In your scarce free time what kind of craftiness are you up to?
I have been making some free time for crafting lately…my new feature She’s Crafty has given me the kick in the pants I needed to get creative again. I’ve been doing a lot of paper crafts. I just finished up a paper garland today that I will be sharing on Indie Fixx. I’ve also been drawing a lot lately. I can’t really draw all that well and tend to stick to the same kinds of things to draw, like flowers and abstract stuff, but I am playing around with a few ideas for fun projects. Oh, I’ve also been doing a lot of embroidery. Especially, making up my own counted cross stitch patterns.
I have been loving your new projects. I wish I had more time to try them all. If you could make three wishes for the craft community, what would they be?
- That more consumers would appreciate quality over quantity and understand that there is so much more virtue in purchasing goods from the person who makes them—someone you can talk to and ask questions of and who will answer you—over purchasing goods from a huge faceless multi-national corporation.
- That people (and companies) would stop stealing original designs and passing them off as their own. Be original!
- That as the popularity of handmade and indie made goods does grow that we don’t lose the very essence of what makes us different as creative business people.

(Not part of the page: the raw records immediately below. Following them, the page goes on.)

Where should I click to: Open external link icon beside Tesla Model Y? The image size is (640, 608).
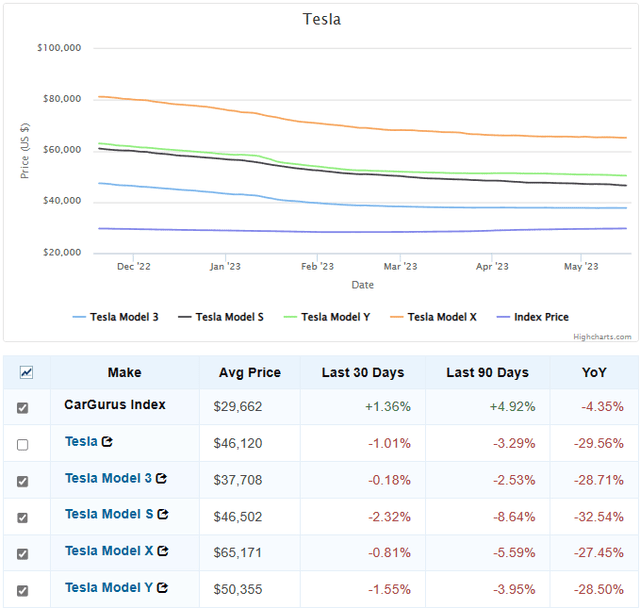click(162, 588)
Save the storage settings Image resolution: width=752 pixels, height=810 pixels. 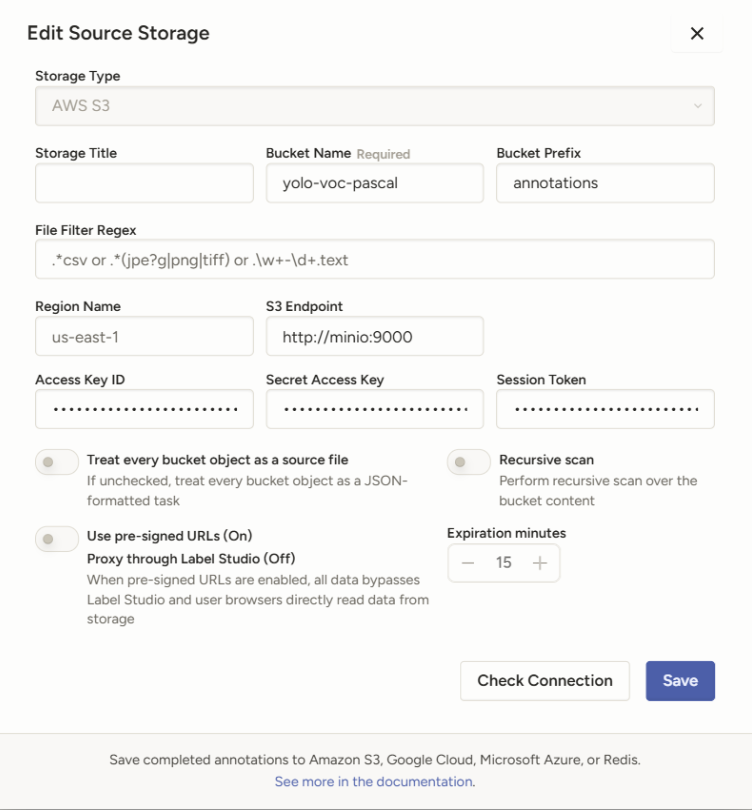point(680,680)
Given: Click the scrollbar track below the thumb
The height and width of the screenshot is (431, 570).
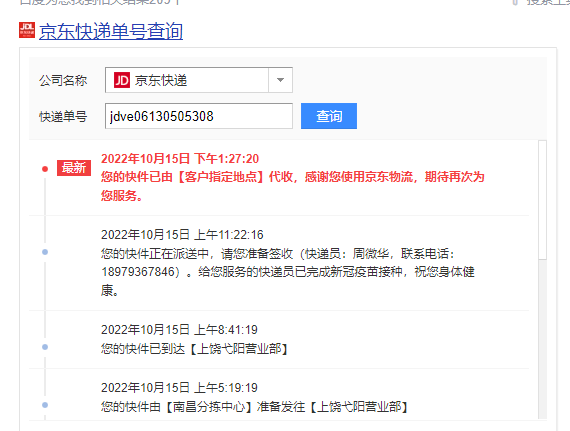Looking at the screenshot, I should pos(542,339).
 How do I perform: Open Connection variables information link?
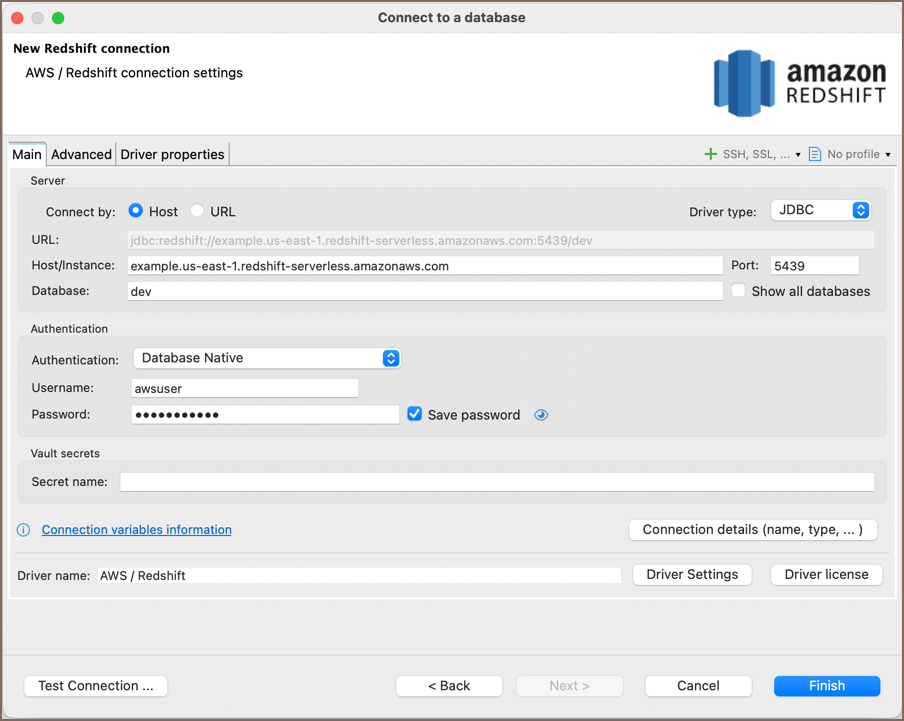[x=137, y=530]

About the contributor: Jen Menkhaus has worked around craft for the last 16 years, from selling in galleries to doing display for Anthropologie, to working for Buyers Market of American Craft. Her craft business, The Littlest Bean, is her excuse for buying lots of craft supplies and playing with colors. She is a major craftaholic, a minor blogger, and team leader for the Baltimore Etsy Street Team. Jen lives in Baltimore with her ever-growing family of humans and pets, and way, way too much felt.